If this is "within a month" thing, the dnf5 swap in mock is in that window. Rpm itself hasn't been updated since early December, except for getting rebuilt in January, but of course one can never count out older hidden bugs suddenly surfacing due to other changes.
I caught this error on s390x during the mass rebuild: https://koji.fedoraproject.org/koji/taskinfo?taskID=111995838 (Unfortunately, it looks like the logs were already cleaned up.) Fabio Valentini caught it on aarch64, too: https://koji.fedoraproject.org/koji/taskinfo?taskID=112438783
Ack, so not arch specific. Thanks, that's useful info. It's always these "secondary" architectures though, which probably is a clue in itself though. PPC where it happens most is having slowness issues. Looking at the logs where available, the failing package is always one of the last 1-8 (or so) to be downloaded, never an early one. Based on these bits and the error itself, my primary suspect would be some kind of race condition in the download completion handling. Something that tends to get masked on faster computers / light load.

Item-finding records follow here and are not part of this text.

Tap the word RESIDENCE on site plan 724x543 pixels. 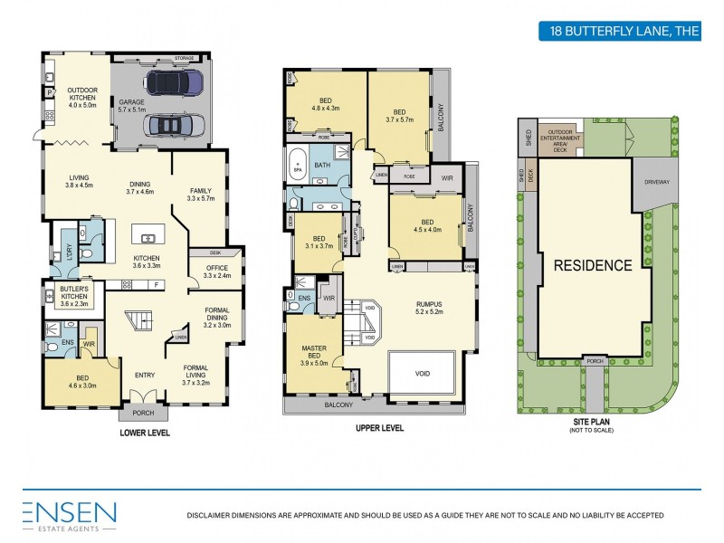click(x=593, y=265)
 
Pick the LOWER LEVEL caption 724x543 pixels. click(x=145, y=433)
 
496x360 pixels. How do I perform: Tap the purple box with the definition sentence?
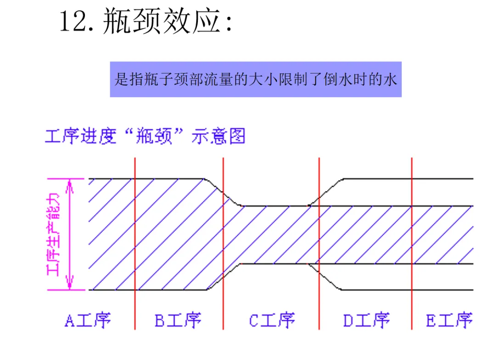[x=255, y=79]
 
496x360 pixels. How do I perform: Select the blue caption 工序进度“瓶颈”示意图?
[x=145, y=136]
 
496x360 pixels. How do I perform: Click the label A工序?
[x=88, y=320]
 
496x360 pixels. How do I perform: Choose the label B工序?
[x=178, y=320]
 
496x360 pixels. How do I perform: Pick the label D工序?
[x=366, y=320]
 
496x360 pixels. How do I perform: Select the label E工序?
[x=449, y=320]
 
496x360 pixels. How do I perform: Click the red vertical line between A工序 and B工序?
[x=135, y=243]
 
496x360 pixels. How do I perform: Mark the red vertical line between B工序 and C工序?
[x=223, y=243]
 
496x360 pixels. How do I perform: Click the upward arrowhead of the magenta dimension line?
[x=70, y=185]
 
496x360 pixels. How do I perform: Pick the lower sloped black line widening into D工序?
[x=327, y=277]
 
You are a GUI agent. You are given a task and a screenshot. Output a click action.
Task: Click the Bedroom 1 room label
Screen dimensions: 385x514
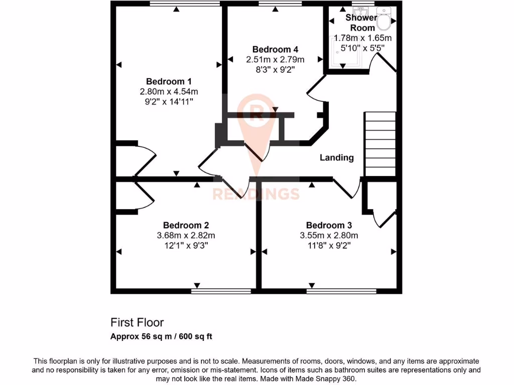(169, 81)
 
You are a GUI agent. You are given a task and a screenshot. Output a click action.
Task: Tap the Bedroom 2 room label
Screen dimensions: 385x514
(186, 226)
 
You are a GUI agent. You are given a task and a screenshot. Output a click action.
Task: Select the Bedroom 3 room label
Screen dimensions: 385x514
(329, 226)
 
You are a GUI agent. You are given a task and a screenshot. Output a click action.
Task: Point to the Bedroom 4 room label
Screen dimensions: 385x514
(275, 49)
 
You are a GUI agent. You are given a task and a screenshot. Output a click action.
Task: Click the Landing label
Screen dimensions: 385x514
(337, 157)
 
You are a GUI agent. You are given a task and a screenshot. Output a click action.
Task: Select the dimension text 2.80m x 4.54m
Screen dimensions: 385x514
(169, 92)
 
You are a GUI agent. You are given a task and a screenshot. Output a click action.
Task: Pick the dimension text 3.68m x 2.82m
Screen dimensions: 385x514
(186, 236)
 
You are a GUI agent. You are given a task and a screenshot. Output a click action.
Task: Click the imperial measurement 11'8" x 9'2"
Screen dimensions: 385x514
(329, 246)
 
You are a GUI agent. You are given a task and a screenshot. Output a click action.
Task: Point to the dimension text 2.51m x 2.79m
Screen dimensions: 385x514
(275, 60)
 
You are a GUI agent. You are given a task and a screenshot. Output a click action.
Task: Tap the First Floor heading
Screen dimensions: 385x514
(137, 322)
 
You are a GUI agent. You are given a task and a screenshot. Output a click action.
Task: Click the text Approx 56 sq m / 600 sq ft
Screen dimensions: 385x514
(161, 336)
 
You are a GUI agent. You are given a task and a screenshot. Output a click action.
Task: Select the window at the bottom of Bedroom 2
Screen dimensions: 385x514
(221, 290)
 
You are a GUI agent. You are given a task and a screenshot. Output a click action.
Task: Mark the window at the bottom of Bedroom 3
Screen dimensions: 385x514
(341, 290)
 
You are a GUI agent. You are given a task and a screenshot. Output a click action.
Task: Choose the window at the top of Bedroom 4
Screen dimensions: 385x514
(280, 4)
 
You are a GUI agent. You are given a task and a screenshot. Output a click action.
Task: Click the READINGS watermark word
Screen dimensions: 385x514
(256, 194)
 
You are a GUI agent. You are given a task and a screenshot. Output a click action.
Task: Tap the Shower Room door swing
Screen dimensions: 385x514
(383, 64)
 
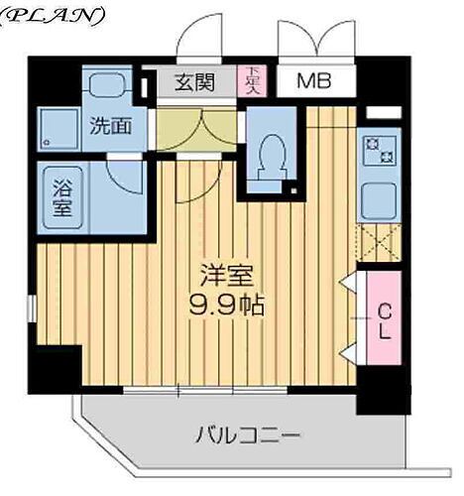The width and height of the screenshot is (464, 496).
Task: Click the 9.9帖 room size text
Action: pyautogui.click(x=226, y=304)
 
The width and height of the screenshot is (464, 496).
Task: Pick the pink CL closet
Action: pyautogui.click(x=384, y=320)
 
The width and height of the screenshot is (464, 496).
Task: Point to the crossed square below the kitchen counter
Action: pyautogui.click(x=379, y=242)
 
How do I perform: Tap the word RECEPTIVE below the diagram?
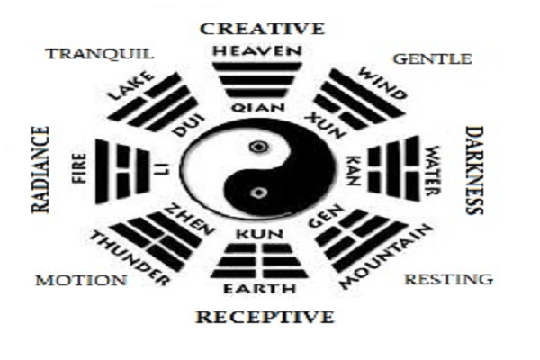266,317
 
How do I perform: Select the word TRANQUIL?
100,53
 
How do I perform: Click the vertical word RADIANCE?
40,169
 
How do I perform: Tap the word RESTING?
448,279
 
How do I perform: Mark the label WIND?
376,83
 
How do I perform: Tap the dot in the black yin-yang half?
260,192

> This needs to start with dnf at least logging the failure code from rpmReadPackageFile() and strerror(errno) at that time if errno is set. And, let those rpm error messages through, please. They may not be pretty but they contain diagnostics that are simply not available outside of rpm guts, and when an error occurs you'll want all the info you can get. Related: https://github.com/rpm-software-management/dnf5/issues/522. I agree that we need to be logging those RPM errors.
We'll be able to see DNF 5 logs from Koji builds once https://pagure.io/koji/issue/4009 is addressed. But I'm guessing Panu is right: > Based on these bits and the error itself, my primary suspect would be some kind of race condition in the download completion handling. In which case the error message from RPM might not be that helpful. In the meantime, I'll try to investigate this locally outside of Koji.
Is anyone still seeing these errors? I was never able to reproduce this outside of Koji, and it has been a while without any activity here.
I have not seen this in a very long time.
I haven't seen this in a long time either. It seems to have been fixed by something somewhere along the way. +1 to just closing this one...
Alright, I'm closing as WORKSFORME then. koji.fedoraproject.org is now running Koji 1.35, so it will correctly log RPM errors from DNF 5 in the build logs, should we come across similar errors in the future.